→ **Problem details**: The required output is the lines below from the line containing "Task: Click Botafogo crest in left table" to the line containing "Tap the −1.1%", inclusive, retyped exactly. No other lines belong in it.

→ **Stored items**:
──────────

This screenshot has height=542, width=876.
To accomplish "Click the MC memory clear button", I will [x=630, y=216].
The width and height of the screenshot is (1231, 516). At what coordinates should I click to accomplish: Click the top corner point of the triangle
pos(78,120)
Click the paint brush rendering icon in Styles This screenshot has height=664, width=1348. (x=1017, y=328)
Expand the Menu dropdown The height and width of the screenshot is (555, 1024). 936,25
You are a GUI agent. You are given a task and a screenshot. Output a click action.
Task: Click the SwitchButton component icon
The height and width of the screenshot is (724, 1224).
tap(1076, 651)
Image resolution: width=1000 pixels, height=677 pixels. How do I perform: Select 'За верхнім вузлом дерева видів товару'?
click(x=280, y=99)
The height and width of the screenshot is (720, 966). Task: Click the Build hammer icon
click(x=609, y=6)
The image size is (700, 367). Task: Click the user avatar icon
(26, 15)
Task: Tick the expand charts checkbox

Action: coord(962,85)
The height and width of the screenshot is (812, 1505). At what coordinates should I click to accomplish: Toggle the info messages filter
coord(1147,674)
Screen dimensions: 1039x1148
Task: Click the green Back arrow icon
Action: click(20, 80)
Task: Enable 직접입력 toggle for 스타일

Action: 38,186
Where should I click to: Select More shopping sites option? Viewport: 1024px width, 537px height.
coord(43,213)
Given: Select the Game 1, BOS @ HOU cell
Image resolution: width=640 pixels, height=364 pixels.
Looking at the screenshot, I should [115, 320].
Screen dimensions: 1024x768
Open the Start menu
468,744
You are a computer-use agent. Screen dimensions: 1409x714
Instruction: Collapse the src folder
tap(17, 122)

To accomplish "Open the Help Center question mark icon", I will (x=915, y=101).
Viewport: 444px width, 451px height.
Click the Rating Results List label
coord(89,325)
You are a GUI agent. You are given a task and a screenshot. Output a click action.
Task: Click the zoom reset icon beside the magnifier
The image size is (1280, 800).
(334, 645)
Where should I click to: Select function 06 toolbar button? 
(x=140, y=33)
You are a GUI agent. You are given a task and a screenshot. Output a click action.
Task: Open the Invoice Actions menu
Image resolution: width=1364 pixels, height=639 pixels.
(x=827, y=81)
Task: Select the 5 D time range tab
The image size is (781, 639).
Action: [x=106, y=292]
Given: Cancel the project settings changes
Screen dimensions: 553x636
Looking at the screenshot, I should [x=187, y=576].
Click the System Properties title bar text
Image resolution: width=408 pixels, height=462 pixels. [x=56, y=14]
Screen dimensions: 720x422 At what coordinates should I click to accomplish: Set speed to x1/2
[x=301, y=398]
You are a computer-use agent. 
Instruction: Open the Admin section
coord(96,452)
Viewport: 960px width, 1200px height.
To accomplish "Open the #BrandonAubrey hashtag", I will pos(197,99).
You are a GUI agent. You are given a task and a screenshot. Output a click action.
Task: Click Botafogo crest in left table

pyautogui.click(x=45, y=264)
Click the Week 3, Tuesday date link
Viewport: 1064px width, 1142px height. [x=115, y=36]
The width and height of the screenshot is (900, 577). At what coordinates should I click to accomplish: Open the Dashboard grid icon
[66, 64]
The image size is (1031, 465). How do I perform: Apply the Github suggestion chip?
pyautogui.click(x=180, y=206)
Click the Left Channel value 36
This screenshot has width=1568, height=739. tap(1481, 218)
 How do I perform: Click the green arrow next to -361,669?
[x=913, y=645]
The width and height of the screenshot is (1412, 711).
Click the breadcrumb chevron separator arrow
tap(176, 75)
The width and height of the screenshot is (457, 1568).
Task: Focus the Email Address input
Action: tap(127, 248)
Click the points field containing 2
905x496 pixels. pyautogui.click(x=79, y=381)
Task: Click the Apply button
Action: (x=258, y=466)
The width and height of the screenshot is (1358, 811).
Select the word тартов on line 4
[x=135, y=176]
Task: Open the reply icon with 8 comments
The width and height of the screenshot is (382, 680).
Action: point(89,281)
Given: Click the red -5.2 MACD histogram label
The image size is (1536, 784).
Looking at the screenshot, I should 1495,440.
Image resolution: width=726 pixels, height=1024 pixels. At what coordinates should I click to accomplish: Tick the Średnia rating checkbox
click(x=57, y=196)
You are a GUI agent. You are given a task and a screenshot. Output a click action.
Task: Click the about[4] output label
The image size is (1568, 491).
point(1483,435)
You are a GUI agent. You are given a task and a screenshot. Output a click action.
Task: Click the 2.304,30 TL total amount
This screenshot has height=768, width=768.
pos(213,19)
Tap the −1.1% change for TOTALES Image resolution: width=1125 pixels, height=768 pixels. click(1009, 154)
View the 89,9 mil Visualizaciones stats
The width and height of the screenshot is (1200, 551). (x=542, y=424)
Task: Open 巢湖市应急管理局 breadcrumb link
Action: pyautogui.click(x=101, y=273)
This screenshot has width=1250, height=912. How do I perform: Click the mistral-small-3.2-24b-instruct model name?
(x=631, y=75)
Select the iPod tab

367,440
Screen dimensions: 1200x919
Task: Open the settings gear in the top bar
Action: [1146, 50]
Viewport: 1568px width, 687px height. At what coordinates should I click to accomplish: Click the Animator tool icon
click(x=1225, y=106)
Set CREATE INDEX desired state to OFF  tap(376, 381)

──────────

→ **Task answer**:
Task: Click Botafogo crest in left table

pyautogui.click(x=45, y=264)
Click the Week 3, Tuesday date link
Viewport: 1064px width, 1142px height. [x=115, y=36]
The width and height of the screenshot is (900, 577). At what coordinates should I click to accomplish: Open the Dashboard grid icon
[66, 64]
The image size is (1031, 465). How do I perform: Apply the Github suggestion chip?
pyautogui.click(x=180, y=206)
Click the Left Channel value 36
This screenshot has width=1568, height=739. tap(1481, 218)
 How do I perform: Click the green arrow next to -361,669?
[x=913, y=645]
The width and height of the screenshot is (1412, 711).
Click the breadcrumb chevron separator arrow
tap(176, 75)
The width and height of the screenshot is (457, 1568).
Task: Focus the Email Address input
Action: tap(127, 248)
Click the points field containing 2
905x496 pixels. pyautogui.click(x=79, y=381)
Task: Click the Apply button
Action: (x=258, y=466)
The width and height of the screenshot is (1358, 811).
Select the word тартов on line 4
[x=135, y=176]
Task: Open the reply icon with 8 comments
The width and height of the screenshot is (382, 680).
Action: point(89,281)
Given: Click the red -5.2 MACD histogram label
The image size is (1536, 784).
Looking at the screenshot, I should 1495,440.
Image resolution: width=726 pixels, height=1024 pixels. At what coordinates should I click to accomplish: Tick the Średnia rating checkbox
click(x=57, y=196)
You are a GUI agent. You are given a task and a screenshot. Output a click action.
Task: Click the about[4] output label
The image size is (1568, 491).
point(1483,435)
You are a GUI agent. You are given a task and a screenshot. Output a click action.
Task: Click the 2.304,30 TL total amount
This screenshot has height=768, width=768.
pos(213,19)
Tap the −1.1% change for TOTALES Image resolution: width=1125 pixels, height=768 pixels. click(1009, 154)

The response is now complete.